Clustering and novel class recognition: evaluating bioacoustic deep learning feature extractors
Vincent S. Kather, Burooj Ghani, Dan Stowell
TL;DR
This work addresses the limitation of relying solely on classifier benchmarks by analyzing the embeddings produced by bioacoustic feature extractors. By isolating 15 pretrained extractors across supervised and self-supervised paradigms and evaluating them on two challenging PAM datasets (bird and frog vocalizations) through clustering and kNN classification, the study reveals distinct patterns: supervised bird-trained extractors achieve the strongest clustering and, often, classification on in-domain bird data, while self-supervised AVES models show superior clustering and classification for cross-domain frog data.

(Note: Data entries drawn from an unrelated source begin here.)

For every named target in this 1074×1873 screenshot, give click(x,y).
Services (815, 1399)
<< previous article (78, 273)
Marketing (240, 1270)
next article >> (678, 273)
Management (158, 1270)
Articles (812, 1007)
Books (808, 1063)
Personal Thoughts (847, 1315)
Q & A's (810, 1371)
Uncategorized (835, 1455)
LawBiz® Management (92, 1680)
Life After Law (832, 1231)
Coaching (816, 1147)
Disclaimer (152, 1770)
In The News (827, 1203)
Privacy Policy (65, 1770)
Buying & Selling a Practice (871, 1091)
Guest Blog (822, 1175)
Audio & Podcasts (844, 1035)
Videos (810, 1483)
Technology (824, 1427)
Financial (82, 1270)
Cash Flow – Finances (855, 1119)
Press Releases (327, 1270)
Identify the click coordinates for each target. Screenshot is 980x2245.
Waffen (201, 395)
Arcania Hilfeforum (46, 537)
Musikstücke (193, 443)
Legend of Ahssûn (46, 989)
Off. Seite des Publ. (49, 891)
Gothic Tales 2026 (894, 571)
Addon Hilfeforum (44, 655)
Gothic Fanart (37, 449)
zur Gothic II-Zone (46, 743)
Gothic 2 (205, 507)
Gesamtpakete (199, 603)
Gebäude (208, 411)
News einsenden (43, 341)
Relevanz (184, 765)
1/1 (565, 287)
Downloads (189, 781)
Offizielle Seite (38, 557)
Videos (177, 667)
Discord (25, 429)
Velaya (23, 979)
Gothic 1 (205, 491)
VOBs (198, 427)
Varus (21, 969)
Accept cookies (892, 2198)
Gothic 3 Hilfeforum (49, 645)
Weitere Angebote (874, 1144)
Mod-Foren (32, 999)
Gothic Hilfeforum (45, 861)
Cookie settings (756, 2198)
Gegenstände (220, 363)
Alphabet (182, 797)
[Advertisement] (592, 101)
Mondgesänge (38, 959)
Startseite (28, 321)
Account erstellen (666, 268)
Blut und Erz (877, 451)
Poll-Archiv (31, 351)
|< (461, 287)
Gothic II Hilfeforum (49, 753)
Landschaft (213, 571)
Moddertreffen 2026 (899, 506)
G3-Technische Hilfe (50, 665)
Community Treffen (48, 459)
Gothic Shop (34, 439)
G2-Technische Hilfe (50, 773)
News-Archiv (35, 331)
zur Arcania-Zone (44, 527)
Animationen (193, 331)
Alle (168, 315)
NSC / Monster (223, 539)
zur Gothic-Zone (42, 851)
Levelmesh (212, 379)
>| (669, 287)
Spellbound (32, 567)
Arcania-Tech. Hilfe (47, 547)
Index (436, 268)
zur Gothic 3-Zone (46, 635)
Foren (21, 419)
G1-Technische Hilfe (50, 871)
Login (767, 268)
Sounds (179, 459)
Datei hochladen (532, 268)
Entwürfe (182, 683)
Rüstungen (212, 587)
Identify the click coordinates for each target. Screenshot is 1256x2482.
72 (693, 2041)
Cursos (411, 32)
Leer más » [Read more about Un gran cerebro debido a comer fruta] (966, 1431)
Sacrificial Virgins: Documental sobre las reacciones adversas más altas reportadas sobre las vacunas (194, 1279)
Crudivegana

The authors also demonstrate that applying UMAP to embeddings improves clustering, and they provide a reproducible embedding-space evaluation workflow (bacpipe) to compare models beyond their classifiers. Overall, the work highlights the importance of training-domain alignment and embedding-space analysis for robust bioacoustic model deployment in diverse, noisy, polyphonic environments.
Abstract
In computational bioacoustics, deep learning models are composed of feature extractors and classifiers. The feature extractors generate vector representations of the input sound segments, called embeddings, which can be input to a classifier. While benchmarking of classification scores provides insights into specific performance statistics, it is limited to species that are included in the models' training data. Furthermore, it makes it impossible to compare models trained on very different taxonomic groups. This paper aims to address this gap by analyzing the embeddings generated by the feature extractors of 15 bioacoustic models spanning a wide range of setups (model architectures, training data, training paradigms). We evaluated and compared different ways in which models structure embedding spaces through clustering and kNN classification, which allows us to focus our comparison on feature extractors independent of their classifiers. We believe that this approach lets us evaluate the adaptability and generalization potential of models going beyond the classes they were trained on.